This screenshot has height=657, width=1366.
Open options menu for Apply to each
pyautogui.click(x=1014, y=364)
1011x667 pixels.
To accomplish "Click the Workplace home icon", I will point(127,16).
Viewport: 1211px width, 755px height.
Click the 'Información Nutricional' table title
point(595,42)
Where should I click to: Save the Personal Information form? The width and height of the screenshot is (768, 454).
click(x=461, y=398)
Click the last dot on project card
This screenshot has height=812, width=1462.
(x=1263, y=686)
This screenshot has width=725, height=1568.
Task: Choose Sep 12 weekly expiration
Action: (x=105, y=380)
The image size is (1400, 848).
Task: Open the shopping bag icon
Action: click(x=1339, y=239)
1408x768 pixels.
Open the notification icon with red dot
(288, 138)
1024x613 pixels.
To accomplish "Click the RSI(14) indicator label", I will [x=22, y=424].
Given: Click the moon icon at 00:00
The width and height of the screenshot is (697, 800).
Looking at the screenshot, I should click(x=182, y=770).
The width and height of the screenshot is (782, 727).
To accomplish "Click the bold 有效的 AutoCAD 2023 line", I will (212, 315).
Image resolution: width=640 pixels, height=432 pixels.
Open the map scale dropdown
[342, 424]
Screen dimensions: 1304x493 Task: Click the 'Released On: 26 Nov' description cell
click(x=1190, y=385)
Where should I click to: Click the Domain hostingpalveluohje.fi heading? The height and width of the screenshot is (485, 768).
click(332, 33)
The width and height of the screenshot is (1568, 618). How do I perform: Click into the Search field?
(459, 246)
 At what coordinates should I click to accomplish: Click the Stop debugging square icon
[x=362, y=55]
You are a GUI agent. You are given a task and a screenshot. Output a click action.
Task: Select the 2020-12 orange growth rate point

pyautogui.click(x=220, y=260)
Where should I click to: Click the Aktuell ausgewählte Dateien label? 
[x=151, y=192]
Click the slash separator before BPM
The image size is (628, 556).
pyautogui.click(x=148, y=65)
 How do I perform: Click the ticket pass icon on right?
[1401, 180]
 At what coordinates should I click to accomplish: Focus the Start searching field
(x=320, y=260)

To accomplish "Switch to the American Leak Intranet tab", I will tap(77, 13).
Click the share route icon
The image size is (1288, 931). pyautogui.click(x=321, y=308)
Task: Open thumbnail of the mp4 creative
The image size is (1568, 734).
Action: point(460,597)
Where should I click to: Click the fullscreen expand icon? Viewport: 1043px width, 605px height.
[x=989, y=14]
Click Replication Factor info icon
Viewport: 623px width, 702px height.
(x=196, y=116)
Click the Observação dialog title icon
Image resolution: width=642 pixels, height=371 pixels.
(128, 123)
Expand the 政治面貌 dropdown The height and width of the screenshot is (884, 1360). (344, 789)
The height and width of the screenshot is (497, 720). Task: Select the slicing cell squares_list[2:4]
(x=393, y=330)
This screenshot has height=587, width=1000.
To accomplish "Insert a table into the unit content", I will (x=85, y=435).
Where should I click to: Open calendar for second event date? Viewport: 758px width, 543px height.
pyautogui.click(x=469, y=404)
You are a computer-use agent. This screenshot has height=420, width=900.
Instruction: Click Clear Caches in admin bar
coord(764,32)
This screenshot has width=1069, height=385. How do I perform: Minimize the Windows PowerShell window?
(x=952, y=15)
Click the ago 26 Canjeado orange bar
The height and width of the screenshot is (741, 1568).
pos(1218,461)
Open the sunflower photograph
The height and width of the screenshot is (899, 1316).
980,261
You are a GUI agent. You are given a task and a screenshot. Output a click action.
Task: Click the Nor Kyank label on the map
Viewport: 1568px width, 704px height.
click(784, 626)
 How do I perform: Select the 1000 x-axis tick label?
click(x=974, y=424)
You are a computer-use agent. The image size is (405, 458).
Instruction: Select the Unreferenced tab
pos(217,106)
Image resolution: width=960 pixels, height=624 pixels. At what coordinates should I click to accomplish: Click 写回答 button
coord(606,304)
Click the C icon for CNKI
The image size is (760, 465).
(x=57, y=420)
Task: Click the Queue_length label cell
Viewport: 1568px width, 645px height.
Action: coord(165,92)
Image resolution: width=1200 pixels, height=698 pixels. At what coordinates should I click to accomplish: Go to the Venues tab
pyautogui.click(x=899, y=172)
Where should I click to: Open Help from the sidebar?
====
• **TASK**:
Number only, please: work out how many lines of the listing hold "computer".

• **RESULT OF THE EXERCISE**:
2